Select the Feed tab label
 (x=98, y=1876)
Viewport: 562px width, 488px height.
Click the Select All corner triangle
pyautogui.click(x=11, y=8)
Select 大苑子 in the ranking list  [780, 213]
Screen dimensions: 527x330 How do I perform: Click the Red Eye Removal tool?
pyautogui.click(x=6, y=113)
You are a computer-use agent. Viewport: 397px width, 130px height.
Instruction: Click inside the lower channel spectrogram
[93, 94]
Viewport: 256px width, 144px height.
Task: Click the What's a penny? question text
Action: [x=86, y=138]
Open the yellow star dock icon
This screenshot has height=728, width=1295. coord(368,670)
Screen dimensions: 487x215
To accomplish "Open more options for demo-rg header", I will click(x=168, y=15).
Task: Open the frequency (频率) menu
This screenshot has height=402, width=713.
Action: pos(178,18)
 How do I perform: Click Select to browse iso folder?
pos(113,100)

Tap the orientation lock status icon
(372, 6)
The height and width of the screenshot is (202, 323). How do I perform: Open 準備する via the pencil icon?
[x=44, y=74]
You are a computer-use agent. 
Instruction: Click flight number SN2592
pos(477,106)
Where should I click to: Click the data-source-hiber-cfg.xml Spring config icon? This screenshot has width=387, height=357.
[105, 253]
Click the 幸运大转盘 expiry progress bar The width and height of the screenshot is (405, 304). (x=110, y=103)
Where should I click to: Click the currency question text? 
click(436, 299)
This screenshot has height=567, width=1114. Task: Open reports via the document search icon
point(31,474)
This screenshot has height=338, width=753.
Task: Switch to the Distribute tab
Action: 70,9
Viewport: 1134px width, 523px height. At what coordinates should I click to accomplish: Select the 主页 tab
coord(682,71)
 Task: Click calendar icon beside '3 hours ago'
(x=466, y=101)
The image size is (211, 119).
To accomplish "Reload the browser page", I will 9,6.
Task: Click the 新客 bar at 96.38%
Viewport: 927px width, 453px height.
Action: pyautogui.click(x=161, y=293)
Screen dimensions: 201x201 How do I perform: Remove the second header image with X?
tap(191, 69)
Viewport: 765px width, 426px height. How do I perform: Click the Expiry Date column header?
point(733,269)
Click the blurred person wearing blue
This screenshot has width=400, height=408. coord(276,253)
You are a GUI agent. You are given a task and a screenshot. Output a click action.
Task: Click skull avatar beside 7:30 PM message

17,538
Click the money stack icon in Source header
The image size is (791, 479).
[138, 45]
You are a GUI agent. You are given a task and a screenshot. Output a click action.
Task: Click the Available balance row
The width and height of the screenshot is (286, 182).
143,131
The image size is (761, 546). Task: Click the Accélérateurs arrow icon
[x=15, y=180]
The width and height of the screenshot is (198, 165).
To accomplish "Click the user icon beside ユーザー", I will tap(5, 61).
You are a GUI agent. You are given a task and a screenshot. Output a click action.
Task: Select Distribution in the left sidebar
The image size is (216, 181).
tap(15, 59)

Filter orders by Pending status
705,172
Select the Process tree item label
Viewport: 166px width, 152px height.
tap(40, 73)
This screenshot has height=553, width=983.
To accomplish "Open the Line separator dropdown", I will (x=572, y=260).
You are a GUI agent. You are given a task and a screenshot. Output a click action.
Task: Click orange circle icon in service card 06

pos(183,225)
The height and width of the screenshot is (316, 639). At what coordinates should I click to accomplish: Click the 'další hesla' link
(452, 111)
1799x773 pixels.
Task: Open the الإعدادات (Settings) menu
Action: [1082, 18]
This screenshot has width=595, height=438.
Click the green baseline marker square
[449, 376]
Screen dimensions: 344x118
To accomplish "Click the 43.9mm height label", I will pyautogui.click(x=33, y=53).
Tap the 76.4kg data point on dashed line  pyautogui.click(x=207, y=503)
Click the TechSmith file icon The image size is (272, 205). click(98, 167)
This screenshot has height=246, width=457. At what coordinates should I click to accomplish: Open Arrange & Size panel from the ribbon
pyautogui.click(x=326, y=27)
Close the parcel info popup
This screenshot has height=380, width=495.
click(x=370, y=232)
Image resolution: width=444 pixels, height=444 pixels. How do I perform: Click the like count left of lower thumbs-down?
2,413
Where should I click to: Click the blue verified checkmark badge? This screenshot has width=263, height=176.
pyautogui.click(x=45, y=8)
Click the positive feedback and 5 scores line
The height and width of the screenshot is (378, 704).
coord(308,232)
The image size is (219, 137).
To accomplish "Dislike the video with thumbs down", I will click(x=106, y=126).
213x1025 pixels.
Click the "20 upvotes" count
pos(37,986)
= = = =
Required action: Every single line in the records above must be written out exactly.

Reply:
Select the Feed tab label
 (x=98, y=1876)
Viewport: 562px width, 488px height.
Click the Select All corner triangle
pyautogui.click(x=11, y=8)
Select 大苑子 in the ranking list  [780, 213]
Screen dimensions: 527x330 How do I perform: Click the Red Eye Removal tool?
pyautogui.click(x=6, y=113)
You are a computer-use agent. Viewport: 397px width, 130px height.
Instruction: Click inside the lower channel spectrogram
[93, 94]
Viewport: 256px width, 144px height.
Task: Click the What's a penny? question text
Action: [x=86, y=138]
Open the yellow star dock icon
This screenshot has height=728, width=1295. coord(368,670)
Screen dimensions: 487x215
To accomplish "Open more options for demo-rg header", I will click(x=168, y=15).
Task: Open the frequency (频率) menu
This screenshot has height=402, width=713.
Action: pos(178,18)
 How do I perform: Click Select to browse iso folder?
pos(113,100)

Tap the orientation lock status icon
(372, 6)
The height and width of the screenshot is (202, 323). How do I perform: Open 準備する via the pencil icon?
[x=44, y=74]
You are a computer-use agent. 
Instruction: Click flight number SN2592
pos(477,106)
Where should I click to: Click the data-source-hiber-cfg.xml Spring config icon? This screenshot has width=387, height=357.
[105, 253]
Click the 幸运大转盘 expiry progress bar The width and height of the screenshot is (405, 304). (x=110, y=103)
Where should I click to: Click the currency question text? 
click(436, 299)
This screenshot has height=567, width=1114. Task: Open reports via the document search icon
point(31,474)
This screenshot has height=338, width=753.
Task: Switch to the Distribute tab
Action: 70,9
Viewport: 1134px width, 523px height. At what coordinates should I click to accomplish: Select the 主页 tab
coord(682,71)
 Task: Click calendar icon beside '3 hours ago'
(x=466, y=101)
The image size is (211, 119).
To accomplish "Reload the browser page", I will 9,6.
Task: Click the 新客 bar at 96.38%
Viewport: 927px width, 453px height.
Action: pyautogui.click(x=161, y=293)
Screen dimensions: 201x201 How do I perform: Remove the second header image with X?
tap(191, 69)
Viewport: 765px width, 426px height. How do I perform: Click the Expiry Date column header?
point(733,269)
Click the blurred person wearing blue
This screenshot has width=400, height=408. coord(276,253)
You are a GUI agent. You are given a task and a screenshot. Output a click action.
Task: Click skull avatar beside 7:30 PM message

17,538
Click the money stack icon in Source header
The image size is (791, 479).
[138, 45]
You are a GUI agent. You are given a task and a screenshot. Output a click action.
Task: Click the Available balance row
The width and height of the screenshot is (286, 182).
143,131
The image size is (761, 546). Task: Click the Accélérateurs arrow icon
[x=15, y=180]
The width and height of the screenshot is (198, 165).
To accomplish "Click the user icon beside ユーザー", I will tap(5, 61).
You are a GUI agent. You are given a task and a screenshot. Output a click action.
Task: Select Distribution in the left sidebar
The image size is (216, 181).
tap(15, 59)

Filter orders by Pending status
705,172
Select the Process tree item label
Viewport: 166px width, 152px height.
tap(40, 73)
This screenshot has height=553, width=983.
To accomplish "Open the Line separator dropdown", I will (x=572, y=260).
You are a GUI agent. You are given a task and a screenshot. Output a click action.
Task: Click orange circle icon in service card 06

pos(183,225)
The height and width of the screenshot is (316, 639). At what coordinates should I click to accomplish: Click the 'další hesla' link
(452, 111)
1799x773 pixels.
Task: Open the الإعدادات (Settings) menu
Action: [1082, 18]
This screenshot has width=595, height=438.
Click the green baseline marker square
[449, 376]
Screen dimensions: 344x118
To accomplish "Click the 43.9mm height label", I will pyautogui.click(x=33, y=53).
Tap the 76.4kg data point on dashed line  pyautogui.click(x=207, y=503)
Click the TechSmith file icon The image size is (272, 205). click(98, 167)
This screenshot has height=246, width=457. At what coordinates should I click to accomplish: Open Arrange & Size panel from the ribbon
pyautogui.click(x=326, y=27)
Close the parcel info popup
This screenshot has height=380, width=495.
click(x=370, y=232)
Image resolution: width=444 pixels, height=444 pixels. How do I perform: Click the like count left of lower thumbs-down?
2,413
Where should I click to: Click the blue verified checkmark badge? This screenshot has width=263, height=176.
pyautogui.click(x=45, y=8)
Click the positive feedback and 5 scores line
The height and width of the screenshot is (378, 704).
coord(308,232)
The image size is (219, 137).
To accomplish "Dislike the video with thumbs down", I will click(x=106, y=126).
213x1025 pixels.
Click the "20 upvotes" count
pos(37,986)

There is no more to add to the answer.